Originally shared by Sean Dunstan
Repostin’ for Richard Robertson, with the visual reference as well.
The Unraveled Tower
From the outside, The Unraveled Tower looks like any guard tower you’ve ever seen; a three-story featureless stone tower, connected by a short five-foot wall to a small stone hut.
This is, however, only from the outside. The inside is a different story.
The first thing people notice when entering the Tower is that the inside is larger than the outside. The main doors of the tower lead not into a round entry room as one would expect, but a large foyer with hallways leading in various directions. Again, these hallways lead far past where the external walls of the Tower are, and lead to a myriad collection of rooms and hallways.

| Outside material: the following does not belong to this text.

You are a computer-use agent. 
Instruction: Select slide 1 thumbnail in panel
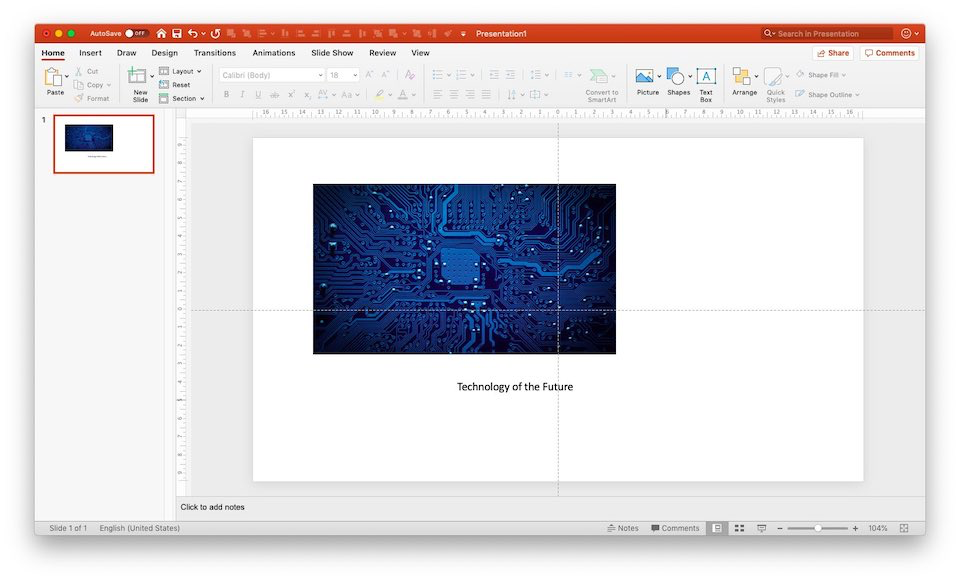(104, 144)

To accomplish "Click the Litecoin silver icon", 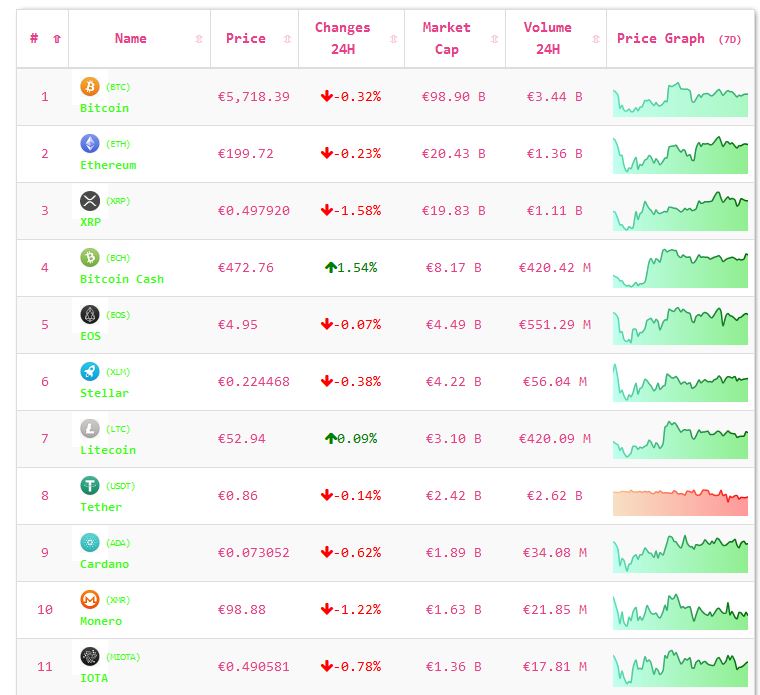I will pos(90,429).
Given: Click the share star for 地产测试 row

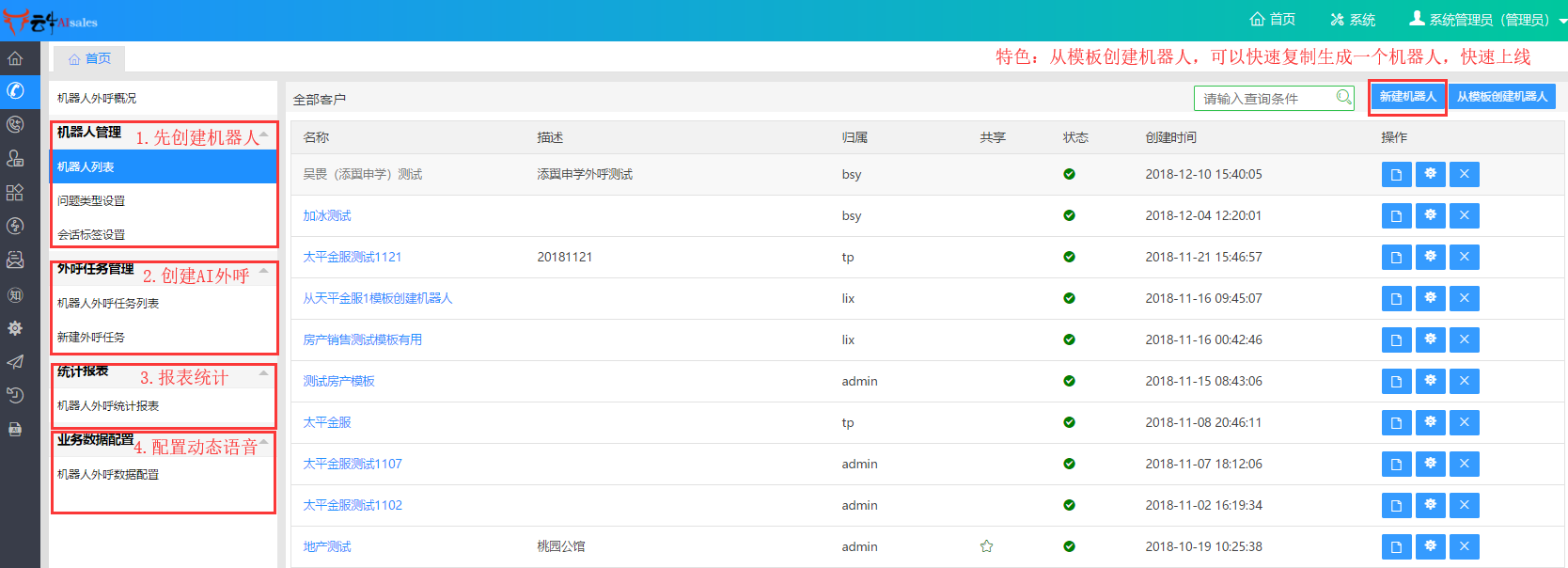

While definitely unusual, most seasoned adventurers wouldn’t bat an eye at a situation like this. At least, not until they’ve spent some time in the Tower. In short, it is detached from the normal conventions of what we refer to as “space”.
There are three very important things to realize about the Tower: it is not tied to one location, the layout of the Tower is constantly shifting, and the Tower itself is sentient.
Well, perhaps “sentient” is too strong a word. The Tower is not self aware (as far as anyone knows), but it have demonstrated being aware of thing going on within it, and reacting accordingly.
As stated, the inside of the Tower has no fixed layout. Doors and passageways lead to different rooms from one moment to the next; a person can charge through a door into the dining hall, and the person two seconds behind him could wind up in the kennels. In fact, the Tower can add rooms to itself as needed. If its owner needs access to a large amount of weapons, then the next door he opens will go to an armory that wasn’t there before and might never be there again.
That brings us back to the idea of the Tower’s awareness. It has demonstrated on multiple occasions the awareness of what’s happening inside it, as well as the ability to react accordingly to certain degrees (such as providing rooms and keeping invaders wandering in endless hallways). The way the Tower reacts depends on who its master is; skilled wizards can “attune” themselves and their allies to the Tower, at which point it will work towards those people’s wishes.
The Tower is also capable of teleporting itself to a new location. It leaves no indication of its passing in its old location (i.e., no large patch of dirt surrounded by grass where something obviously used to be), and when it arrives in its new location it will look like it’s been there for ages. Note that this doesn’t mean that people won’t suddenly notice the absence/appearance of the Tower; there’s no “it’s always been there, but had it always been there yesterday?” effect going on.
One last thing needs to be mentioned about the Tower: the windows. The outside of the tower only has about a half-dozen windows, but obviously the inside has many, many more. These windows can open from the Tower to anywhere in the world; a view over the sea, a vast desert, the inside of a mine or straight down into a volcano. From the outside, the window will appear on a convinent flat surface, such as on a large rock or the side of a ship. If there’s no surface to attach to, then the window simply appears as a “hole” hanging in mid-air.
The current master of the Unraveled Tower is a vampire necromancer named Carlot. He is not a powerful sorcerer, and seems to be unaware of the Tower’s true potential. He has found the extra rooms useful for storing the horde of skeletons and zombies he’s slowly assembling, however.
Dungeon Moves for The Unraveled Tower
• Add or remove a room from itself
• Trap someone in an endless loop of rooms and corridors
• Open a window to an exotic location
• Travel across the world in the blink of an eye
Attuning yourself to the Tower is a Ritual with the following conditions: First you must eliminate the current master, it takes days, and you and your allies will risk danger from the formless entities that live outside of space.